SynapseLife bundles lots of little tools

SynapseLife is a suite of integrated online applications for managing various parts of your life. The company is currently accepting email addresses for beta release notification on the first of October.

SynapseLife is the first consumer play of Synapse Corporate Solutions, a four person Seattle team founded by Daniel Rust and Mark Michael. The basic applications will be free with premium applications available.

There’s eight ajax applications scheduled to be in the initial release. A contacts manager, calendar, email broadcast tool, to-do lists, a financial ledger, a feed reader, favorites and tagging. All of the applications will be fully accessible by mobile device; there will be three versions of the site, a text only version for simple phones, a version with more graphics for PDAs and the basic browser version.

The contacts manager will integrate with the email broadcast service, for sending email blasts to groups of people. Emails will go out through SynapseLife but will have your regular email as the reply to address.
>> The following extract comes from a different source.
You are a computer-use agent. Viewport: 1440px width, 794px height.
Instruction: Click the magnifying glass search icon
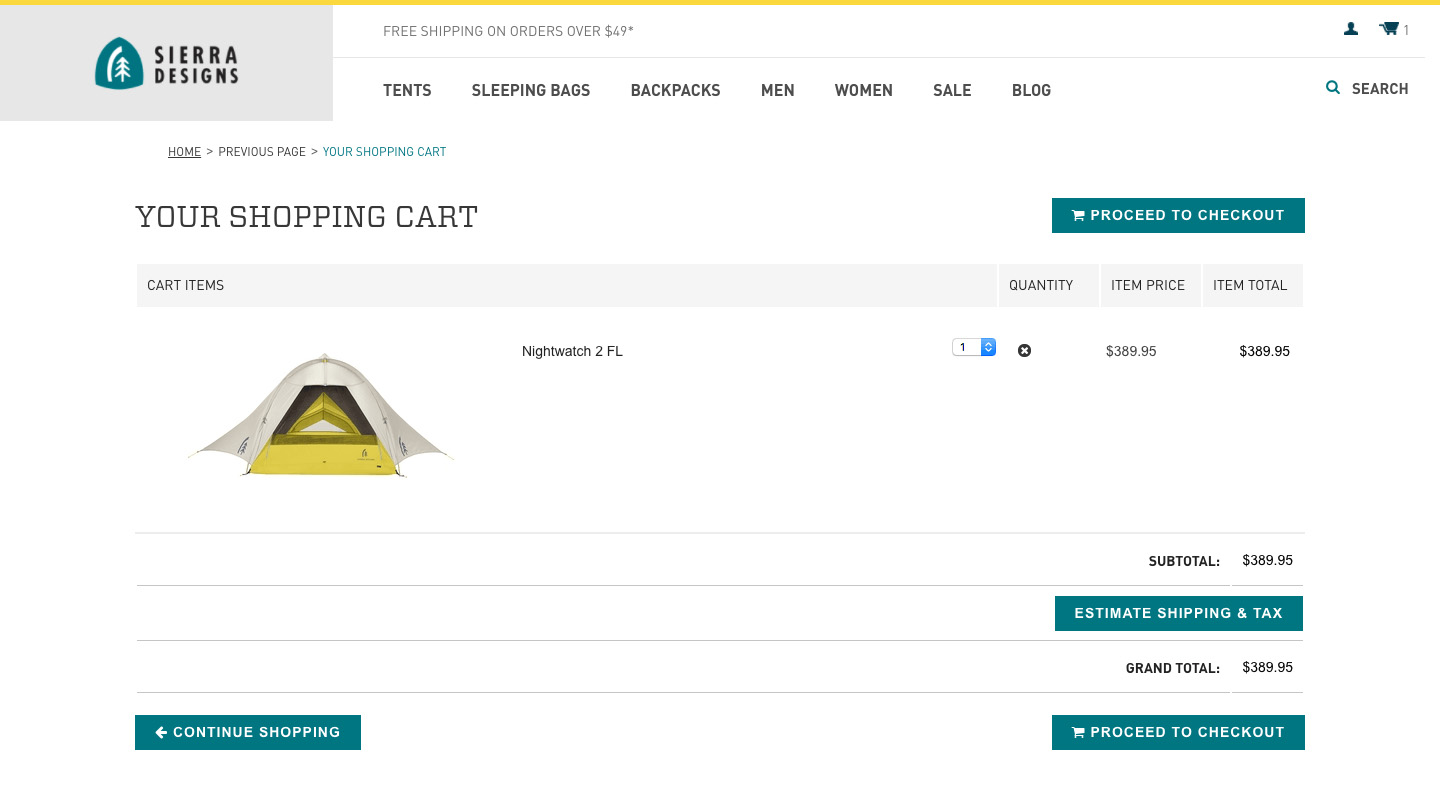point(1333,87)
The calendar app will include the ability to create events and manage RSVPs – invitees will receive emails containing a link to a page for your event where they can provide information like the number of guests they’ll be bringing.
The RSS feed reader aims to be highly customizable and there’s an online bookmarking function. Content throughout the suite will be searchable by tags.

The company plans to release an API to allow other functionality to be added or for Synapse to be plugged in to other systems by third party developers. The personal applications described above will be free and users will have the option to pay for additional features aimed at small business and entrepreneurial needs. Those features will be based on the company’s legacy web service, which will be upgraded for the demanding Web 2.0 aficionado.

This is a great example of the kind of lightweight bundle of applications I expect to see a lot more of in the future. Yahoo! Mobile offers a similar but different feature set.